Xue Lexin, Xu Jingran, Gong Hui, Abudureheman Zulipikaer, ALimu Ayiguli, Chen Yun, Zheng Aifang, Gao Liang, Lu Xiuqi, Xie Chengxin, Li Li
Department of Respiratory and Critical Care Medicine, First People's Hospital of Kashgar, Kashgar, Xinjiang, China.
Department of Medicine, School of Medicine, Shihezi University, Shihezi, China.
Lung. 2025 Jun 16;203(1):69. doi: 10.1007/s00408-025-00824-4.
Macrophage polarization is essential for inflammatory regulation in COPD. The precise role of BPI Fold-Containing Family B Member 4 (BPIFB4) in regulating the inflammatory processes underlying COPD pathogenesis remains to be fully elucidated. This investigation seeks to clarify how BPIFB4 modulates macrophage polarization by activating the phosphoinositide 3-kinase (PI3K)-AKT1 signaling pathway, thereby influencing inflammatory progression in COPD.
In a COPD mouse model induced by cigarette smoke (CS) and lipopolysaccharide (LPS) and in cigarette smoke extract (CSE)-treated THP-1 cells, BPIFB4 was overexpressed or silenced. Bronchoalveolar lavage fluid, lung tissues, and serum were collected. qPCR and western blots assessed BPIFB4 and PI3K-AKT1 pathway expression in lung tissues and THP-1 cells.

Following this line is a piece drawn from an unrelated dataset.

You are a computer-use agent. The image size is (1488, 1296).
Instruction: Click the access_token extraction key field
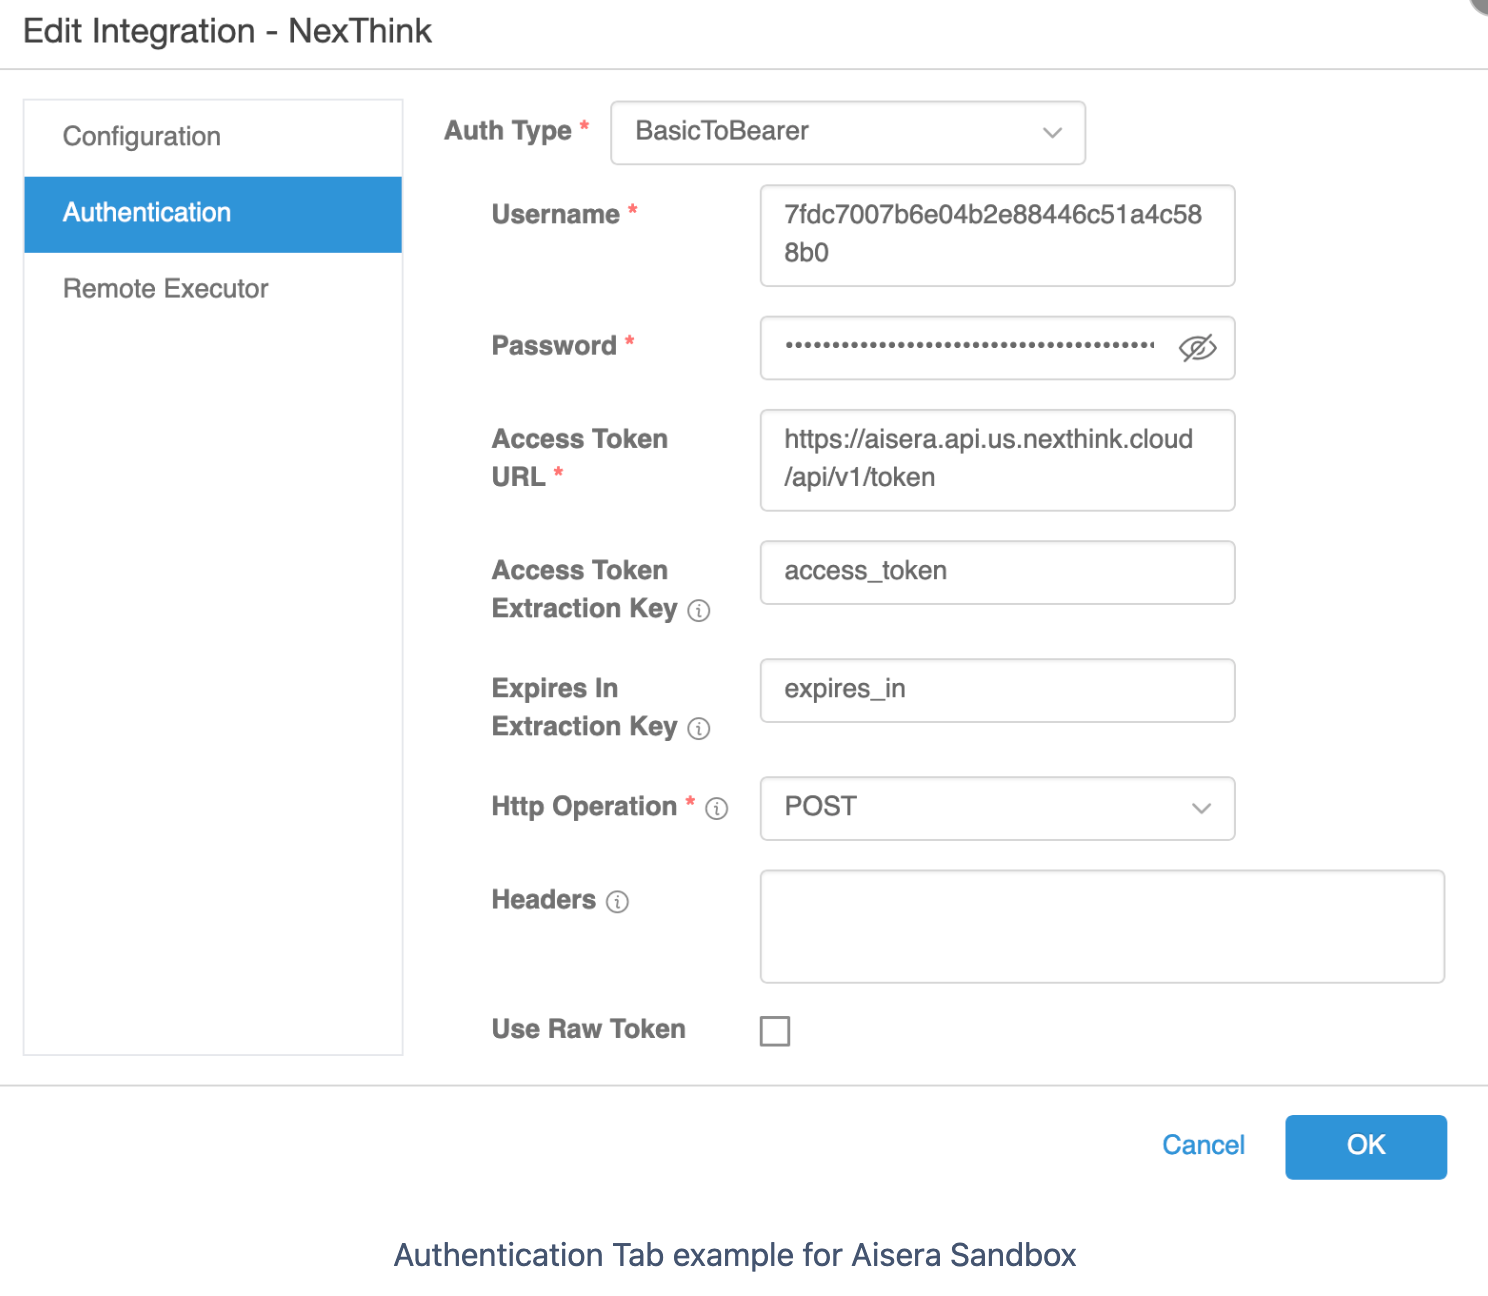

Flow cytometry evaluated M1/M2 macrophage polarization, and enzyme-linked immunosorbent assay (ELISA) measured related cytokine levels.

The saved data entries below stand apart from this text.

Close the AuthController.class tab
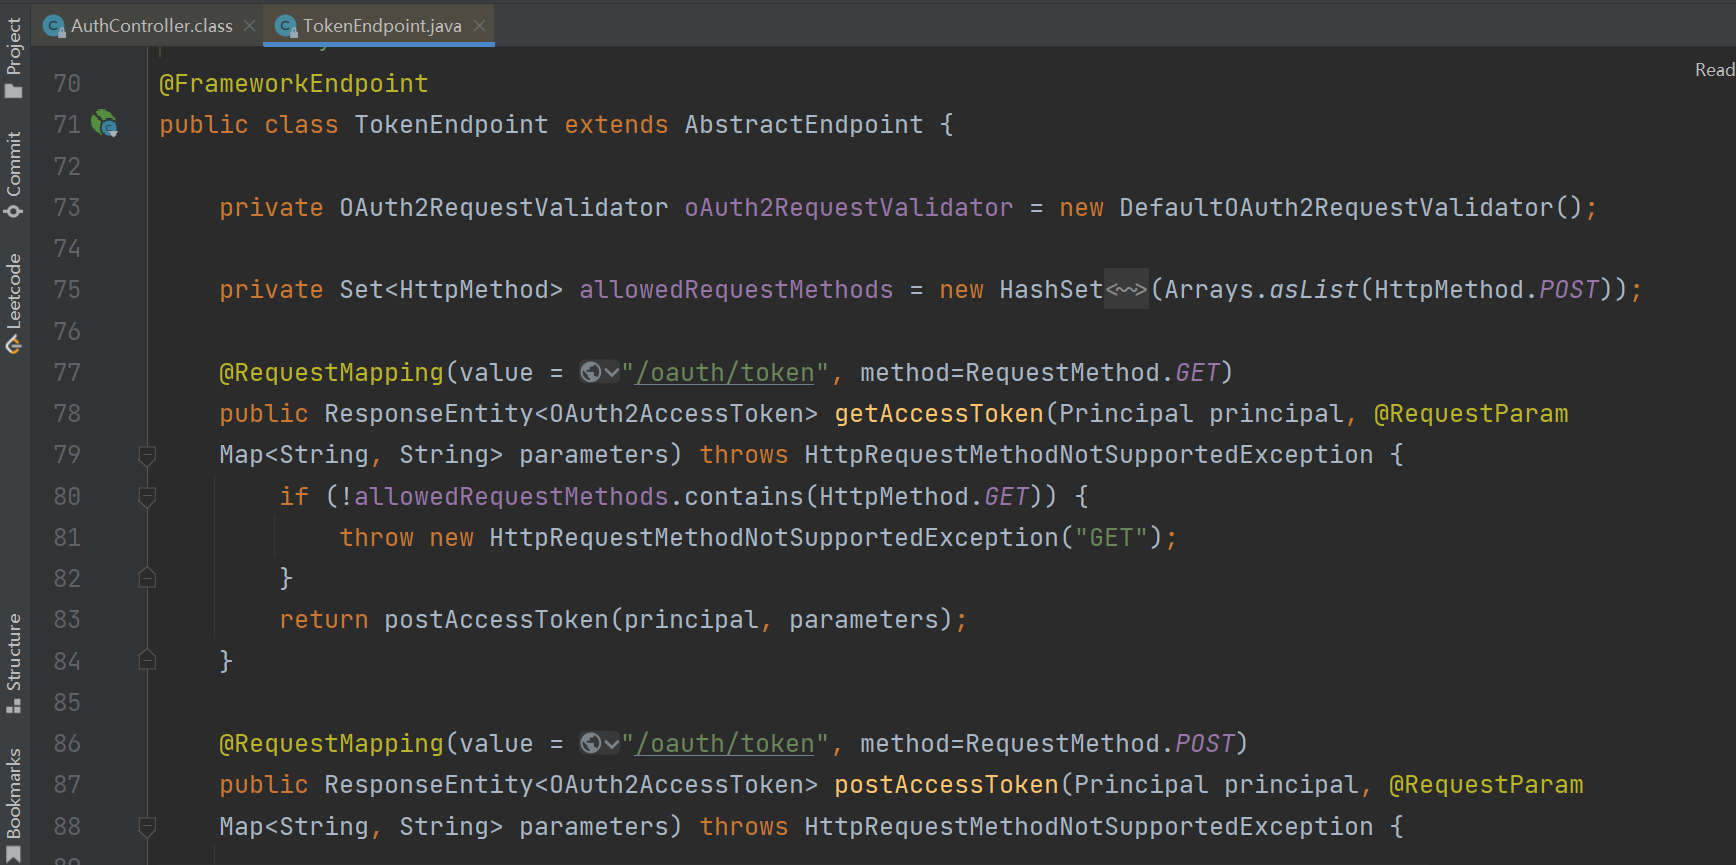 250,26
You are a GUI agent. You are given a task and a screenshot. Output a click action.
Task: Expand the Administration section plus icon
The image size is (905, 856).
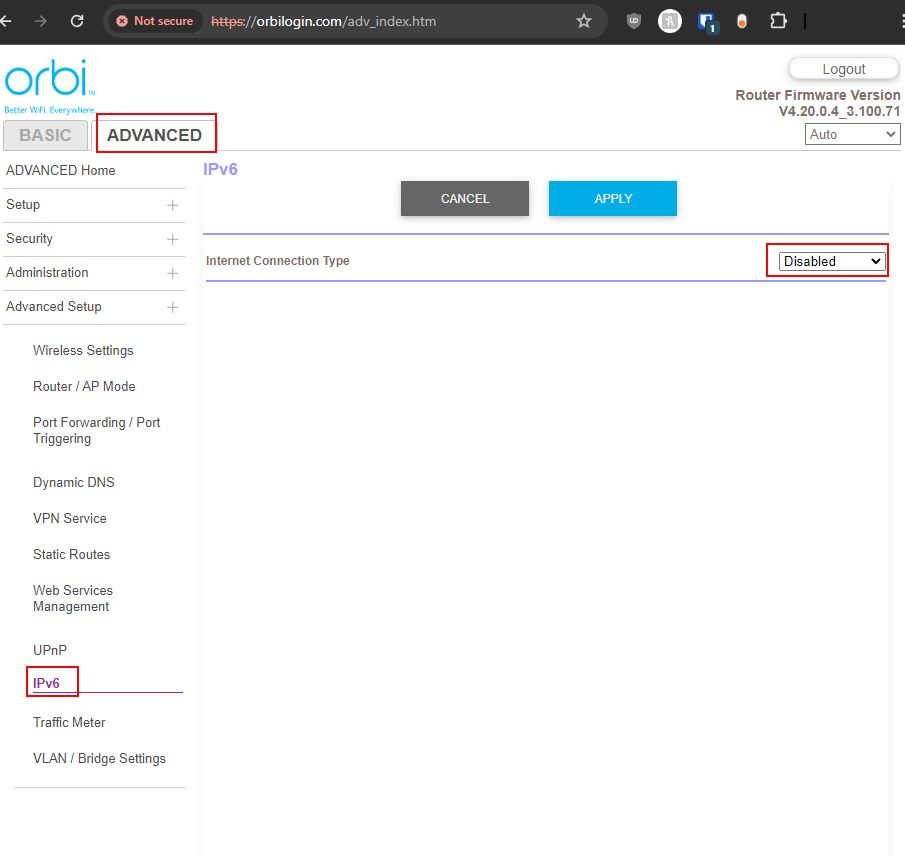pyautogui.click(x=172, y=273)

The results demonstrated how BPIFB4 gene silencing resulted in more pronounced lung tissue and functional damage compared to BPIFB4 overexpression, alongside an elevated presence of M1 macrophages and associated pro-inflammatory factors. In contrast, BPIFB4 overexpression in both COPD mice and CSE-treated THP-1 cells significantly enhanced p-AKT1 and p-PI3K levels while reducing the number of M1 macrophages. In addition, inhibition of the PI3K-AKT1 pathway reversed these effects, resulting in a marked increase in M1 macrophages and their associated cytokines.
BPIFB4 overexpression alleviates M1 macrophage polarization by activating the PI3K-AKT1 pathway, thereby reducing lung tissue damage and dysfunction in COPD mice.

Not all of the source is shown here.